* What you will do
In the entries below, find the line with "Open the Project" and the line with "Click the browser back arrow". Return those two lines and all lines between them, exactly.

Content starts

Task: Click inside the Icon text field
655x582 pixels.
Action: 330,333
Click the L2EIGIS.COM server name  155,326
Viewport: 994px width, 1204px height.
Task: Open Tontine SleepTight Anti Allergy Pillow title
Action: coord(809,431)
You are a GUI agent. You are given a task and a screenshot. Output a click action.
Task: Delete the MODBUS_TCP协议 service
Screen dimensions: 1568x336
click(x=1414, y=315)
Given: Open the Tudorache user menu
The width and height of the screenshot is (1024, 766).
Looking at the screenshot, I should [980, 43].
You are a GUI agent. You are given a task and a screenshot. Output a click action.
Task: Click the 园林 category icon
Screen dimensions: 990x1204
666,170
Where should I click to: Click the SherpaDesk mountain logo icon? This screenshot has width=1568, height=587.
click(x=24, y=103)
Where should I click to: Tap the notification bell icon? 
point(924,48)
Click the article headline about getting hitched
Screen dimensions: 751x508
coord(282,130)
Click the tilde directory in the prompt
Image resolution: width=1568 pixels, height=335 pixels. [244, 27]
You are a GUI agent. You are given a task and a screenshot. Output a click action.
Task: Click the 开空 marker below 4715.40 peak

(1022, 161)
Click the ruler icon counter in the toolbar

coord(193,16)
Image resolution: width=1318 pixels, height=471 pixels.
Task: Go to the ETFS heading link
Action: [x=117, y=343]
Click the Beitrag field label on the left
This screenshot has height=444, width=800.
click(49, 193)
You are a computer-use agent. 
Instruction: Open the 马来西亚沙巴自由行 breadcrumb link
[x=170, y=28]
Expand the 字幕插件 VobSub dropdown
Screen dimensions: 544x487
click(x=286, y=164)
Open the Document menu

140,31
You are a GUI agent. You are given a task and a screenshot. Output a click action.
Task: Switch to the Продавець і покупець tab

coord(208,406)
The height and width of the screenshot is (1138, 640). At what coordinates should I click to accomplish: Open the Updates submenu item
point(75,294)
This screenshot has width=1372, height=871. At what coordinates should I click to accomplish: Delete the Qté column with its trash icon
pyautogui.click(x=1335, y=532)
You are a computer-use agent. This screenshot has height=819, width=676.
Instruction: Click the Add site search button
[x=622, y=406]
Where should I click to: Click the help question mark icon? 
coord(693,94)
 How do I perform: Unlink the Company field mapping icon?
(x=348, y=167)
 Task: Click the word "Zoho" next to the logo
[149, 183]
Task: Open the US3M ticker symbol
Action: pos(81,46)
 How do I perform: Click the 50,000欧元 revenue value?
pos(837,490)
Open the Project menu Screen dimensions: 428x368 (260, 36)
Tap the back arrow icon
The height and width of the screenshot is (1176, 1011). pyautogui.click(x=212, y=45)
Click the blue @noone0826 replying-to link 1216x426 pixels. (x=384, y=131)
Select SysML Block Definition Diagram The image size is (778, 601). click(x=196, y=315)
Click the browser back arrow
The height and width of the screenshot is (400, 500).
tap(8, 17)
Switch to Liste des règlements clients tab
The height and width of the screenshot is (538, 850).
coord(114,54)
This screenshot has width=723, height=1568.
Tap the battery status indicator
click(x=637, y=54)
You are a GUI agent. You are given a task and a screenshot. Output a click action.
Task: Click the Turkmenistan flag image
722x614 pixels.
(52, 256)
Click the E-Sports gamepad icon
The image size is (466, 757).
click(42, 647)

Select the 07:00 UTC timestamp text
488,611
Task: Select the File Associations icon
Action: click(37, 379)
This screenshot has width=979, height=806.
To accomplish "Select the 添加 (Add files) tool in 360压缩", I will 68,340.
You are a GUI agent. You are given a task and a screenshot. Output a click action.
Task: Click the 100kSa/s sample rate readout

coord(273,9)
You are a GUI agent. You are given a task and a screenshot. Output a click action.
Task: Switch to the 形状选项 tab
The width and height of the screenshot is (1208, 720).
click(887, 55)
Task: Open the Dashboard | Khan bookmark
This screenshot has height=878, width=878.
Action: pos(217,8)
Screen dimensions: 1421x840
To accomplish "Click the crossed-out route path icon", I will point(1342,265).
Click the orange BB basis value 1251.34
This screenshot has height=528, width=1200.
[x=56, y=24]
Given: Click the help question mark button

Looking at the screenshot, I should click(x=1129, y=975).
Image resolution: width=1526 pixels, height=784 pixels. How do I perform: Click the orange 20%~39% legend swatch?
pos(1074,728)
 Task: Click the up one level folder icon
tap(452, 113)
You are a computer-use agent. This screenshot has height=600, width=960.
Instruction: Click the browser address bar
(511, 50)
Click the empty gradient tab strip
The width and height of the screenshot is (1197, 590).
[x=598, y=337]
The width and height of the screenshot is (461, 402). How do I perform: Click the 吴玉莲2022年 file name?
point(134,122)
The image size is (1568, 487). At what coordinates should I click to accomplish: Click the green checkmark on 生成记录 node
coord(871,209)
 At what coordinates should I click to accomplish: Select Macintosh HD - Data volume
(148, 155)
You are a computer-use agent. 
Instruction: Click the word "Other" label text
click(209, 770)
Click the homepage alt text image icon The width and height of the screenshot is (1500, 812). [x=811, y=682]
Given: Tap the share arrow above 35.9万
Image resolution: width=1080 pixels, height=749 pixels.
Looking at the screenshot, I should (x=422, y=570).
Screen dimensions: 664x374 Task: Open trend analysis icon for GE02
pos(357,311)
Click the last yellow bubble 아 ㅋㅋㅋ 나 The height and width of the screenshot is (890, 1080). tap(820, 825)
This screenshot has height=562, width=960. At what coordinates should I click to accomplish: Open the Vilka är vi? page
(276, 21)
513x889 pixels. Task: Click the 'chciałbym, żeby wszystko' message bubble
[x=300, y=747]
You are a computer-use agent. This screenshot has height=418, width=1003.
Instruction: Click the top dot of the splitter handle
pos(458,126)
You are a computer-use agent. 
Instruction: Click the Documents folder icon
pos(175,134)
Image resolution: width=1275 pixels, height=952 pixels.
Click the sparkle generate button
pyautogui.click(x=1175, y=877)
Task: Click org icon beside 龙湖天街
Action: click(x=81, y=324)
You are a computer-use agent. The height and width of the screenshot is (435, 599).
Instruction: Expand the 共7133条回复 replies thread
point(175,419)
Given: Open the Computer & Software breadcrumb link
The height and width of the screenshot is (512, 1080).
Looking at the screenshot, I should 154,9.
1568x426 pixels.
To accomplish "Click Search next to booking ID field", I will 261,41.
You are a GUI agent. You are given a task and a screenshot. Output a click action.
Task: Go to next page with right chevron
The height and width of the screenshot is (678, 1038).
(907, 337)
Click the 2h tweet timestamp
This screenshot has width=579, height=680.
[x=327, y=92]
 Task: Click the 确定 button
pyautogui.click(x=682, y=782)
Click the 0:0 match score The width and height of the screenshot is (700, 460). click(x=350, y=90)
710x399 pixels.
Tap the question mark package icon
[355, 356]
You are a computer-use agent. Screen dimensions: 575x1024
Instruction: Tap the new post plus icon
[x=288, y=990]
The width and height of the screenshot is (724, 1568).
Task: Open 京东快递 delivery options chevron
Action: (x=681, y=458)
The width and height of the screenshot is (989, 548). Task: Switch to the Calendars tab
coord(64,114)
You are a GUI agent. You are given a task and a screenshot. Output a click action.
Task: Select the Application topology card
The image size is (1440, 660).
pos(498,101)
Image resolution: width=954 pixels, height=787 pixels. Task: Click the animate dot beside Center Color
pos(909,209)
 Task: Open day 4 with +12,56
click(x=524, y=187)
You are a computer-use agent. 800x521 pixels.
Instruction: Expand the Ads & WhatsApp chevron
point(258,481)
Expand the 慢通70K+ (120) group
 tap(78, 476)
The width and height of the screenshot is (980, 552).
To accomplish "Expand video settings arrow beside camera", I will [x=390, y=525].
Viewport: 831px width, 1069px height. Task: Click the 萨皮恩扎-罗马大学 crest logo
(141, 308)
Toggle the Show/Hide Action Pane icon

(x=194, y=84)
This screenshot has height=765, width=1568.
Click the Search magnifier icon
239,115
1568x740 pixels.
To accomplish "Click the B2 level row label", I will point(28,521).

Content ends

* Reply to the task
Open the Project menu Screen dimensions: 428x368 (260, 36)
Tap the back arrow icon
The height and width of the screenshot is (1176, 1011). pyautogui.click(x=212, y=45)
Click the blue @noone0826 replying-to link 1216x426 pixels. (x=384, y=131)
Select SysML Block Definition Diagram The image size is (778, 601). click(x=196, y=315)
Click the browser back arrow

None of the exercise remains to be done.